What the task asks: Select all lines in the records that include "computer".

━━━━━ Record set ━━━━━

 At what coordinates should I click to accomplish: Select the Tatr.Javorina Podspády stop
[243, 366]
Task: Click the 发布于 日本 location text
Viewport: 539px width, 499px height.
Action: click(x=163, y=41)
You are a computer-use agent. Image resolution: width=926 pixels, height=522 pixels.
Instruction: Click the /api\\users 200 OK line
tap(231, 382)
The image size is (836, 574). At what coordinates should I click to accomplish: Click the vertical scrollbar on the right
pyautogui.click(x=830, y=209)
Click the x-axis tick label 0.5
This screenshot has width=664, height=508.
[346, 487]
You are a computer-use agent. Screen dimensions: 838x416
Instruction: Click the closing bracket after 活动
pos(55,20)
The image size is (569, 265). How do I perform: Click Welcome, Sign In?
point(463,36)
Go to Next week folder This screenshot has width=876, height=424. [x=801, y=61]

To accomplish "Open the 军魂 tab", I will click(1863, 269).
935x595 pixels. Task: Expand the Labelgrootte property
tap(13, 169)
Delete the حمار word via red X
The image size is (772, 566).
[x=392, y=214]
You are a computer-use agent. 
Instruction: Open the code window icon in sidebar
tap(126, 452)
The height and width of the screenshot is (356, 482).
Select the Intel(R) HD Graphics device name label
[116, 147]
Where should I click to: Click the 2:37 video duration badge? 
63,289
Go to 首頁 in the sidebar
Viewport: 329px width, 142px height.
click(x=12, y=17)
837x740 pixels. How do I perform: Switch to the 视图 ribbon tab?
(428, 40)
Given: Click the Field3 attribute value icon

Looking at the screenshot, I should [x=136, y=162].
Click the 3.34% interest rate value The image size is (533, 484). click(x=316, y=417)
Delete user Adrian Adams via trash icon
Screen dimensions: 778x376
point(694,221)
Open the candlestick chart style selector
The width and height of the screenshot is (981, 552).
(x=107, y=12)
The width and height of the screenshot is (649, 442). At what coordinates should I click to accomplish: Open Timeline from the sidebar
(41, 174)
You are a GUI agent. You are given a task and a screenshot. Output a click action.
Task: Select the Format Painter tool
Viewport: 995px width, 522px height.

━━━━━

Task result:
You are a computer-use agent. Image resolution: width=926 pixels, height=522 pixels.
You are a computer-use agent. Screen dimensions: 838x416
You are a computer-use agent. 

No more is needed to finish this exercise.